Actor and director Steve Bastoni has bought the rights to I, Mick Gatto. Picture: Eugene Hyland
Actor and director Steve Bastoni has bought the rights to I, Mick Gatto. Picture: Eugene Hyland

“We want to steer away and do something very different, a lot deeper, and make something more dimensional.

“There was the time an African gang tried to swindle the Carlton Crew with a disappearing money act. It was quite ingenious how they were scammed and it left Mick scratching his head and tipping his hat to those guys, they were that good.

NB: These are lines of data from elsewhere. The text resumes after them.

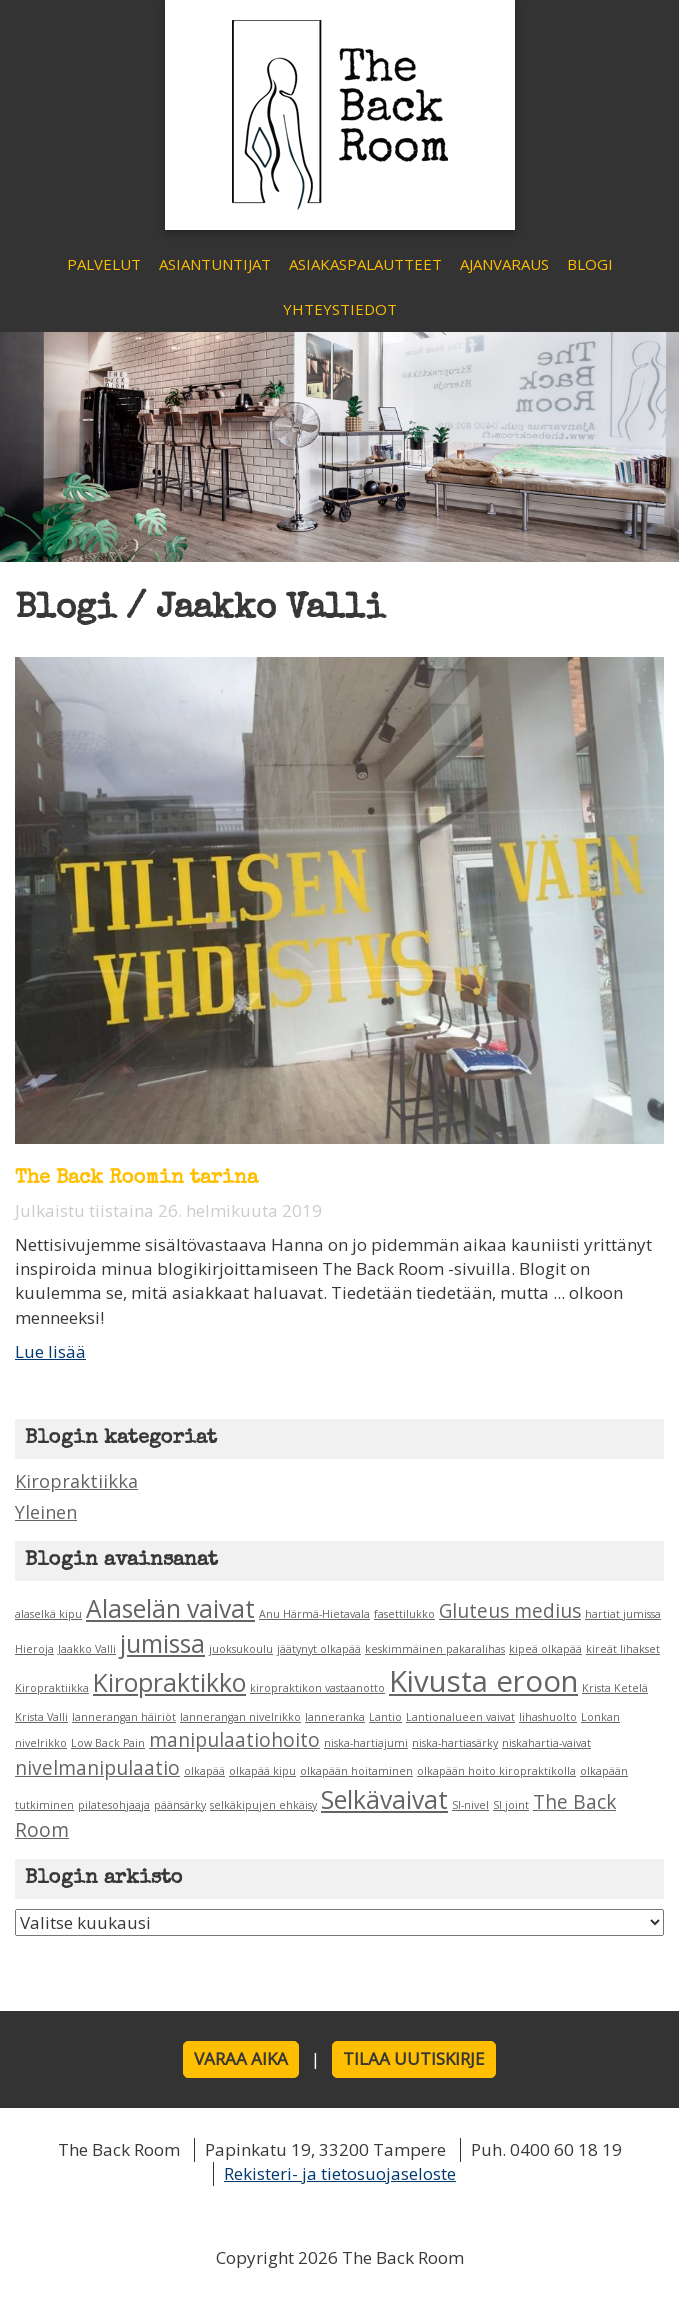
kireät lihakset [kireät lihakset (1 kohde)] (623, 1649)
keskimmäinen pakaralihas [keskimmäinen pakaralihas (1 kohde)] (435, 1649)
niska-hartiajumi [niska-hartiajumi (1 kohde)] (366, 1743)
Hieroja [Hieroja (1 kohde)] (34, 1649)
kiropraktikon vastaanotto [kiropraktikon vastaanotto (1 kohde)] (317, 1688)
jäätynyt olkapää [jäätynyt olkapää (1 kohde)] (319, 1649)
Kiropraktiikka (76, 1481)
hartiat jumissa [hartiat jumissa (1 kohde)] (623, 1614)
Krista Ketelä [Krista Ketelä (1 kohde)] (615, 1688)
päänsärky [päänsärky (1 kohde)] (180, 1805)
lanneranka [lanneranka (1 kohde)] (335, 1717)
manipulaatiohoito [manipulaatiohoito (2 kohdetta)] (234, 1740)
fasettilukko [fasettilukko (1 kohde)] (404, 1614)
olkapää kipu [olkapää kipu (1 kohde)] (262, 1771)
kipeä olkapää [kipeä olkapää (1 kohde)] (545, 1649)
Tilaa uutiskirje (414, 2058)
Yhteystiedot (340, 309)
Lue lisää (50, 1351)
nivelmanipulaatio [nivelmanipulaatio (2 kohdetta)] (97, 1768)
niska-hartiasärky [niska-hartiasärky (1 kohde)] (455, 1743)
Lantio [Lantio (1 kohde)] (385, 1717)
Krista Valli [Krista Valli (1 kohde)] (41, 1717)
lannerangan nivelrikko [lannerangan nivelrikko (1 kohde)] (240, 1717)
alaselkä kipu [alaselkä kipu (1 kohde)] (48, 1614)
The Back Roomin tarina (136, 1179)
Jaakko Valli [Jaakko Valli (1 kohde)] (87, 1649)
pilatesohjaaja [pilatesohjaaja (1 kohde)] (114, 1805)
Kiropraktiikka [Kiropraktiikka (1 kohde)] (52, 1688)
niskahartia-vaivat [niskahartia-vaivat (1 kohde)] (546, 1743)
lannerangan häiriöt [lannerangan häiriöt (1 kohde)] (124, 1717)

“There are great stories and it will appeal to the larrikin Aussie humour, a laconic gallows humour of sorts,” he laughed.

The Italian born actor says he has an affiliation with Gatto’s story having grown up and in around Carlton himself.

Bastoni says he will play the role of the present-day Gatto, with casting for “a couple of Micks” in the pipeline, a young and teenage Gatto.

“I have a familiarity with that world, although it’s not a world I’ve ever been involved in.”

Bastoni appeared as Lebanese crook Louis Bayeh in the Underbelly series and later as Detective senior sergeant Charles Bezzina in the Fat Tony and Co spin off.

The first Underbelly series in 2008 was famously centred around the 1995 to 2004 gangland war in Melbourne, including a turbulent period in Gatto’s life after he shot Andrew Benji Veniamin at the back of a Carlton restaurant and was later acquitted of murder.

Page 13 asked Big Mick about his potential involvement in the movie or TV series but, as usual, he was tight-lipped.

“Nothing to do with me love. I’ve got no control over it. I don’t want no part of it, let them do whatever they like.”

Bastoni is currently focused on his role as founder and director of Victoria’s largest outdoor film festival, the Peninsula Film Festival from March 11.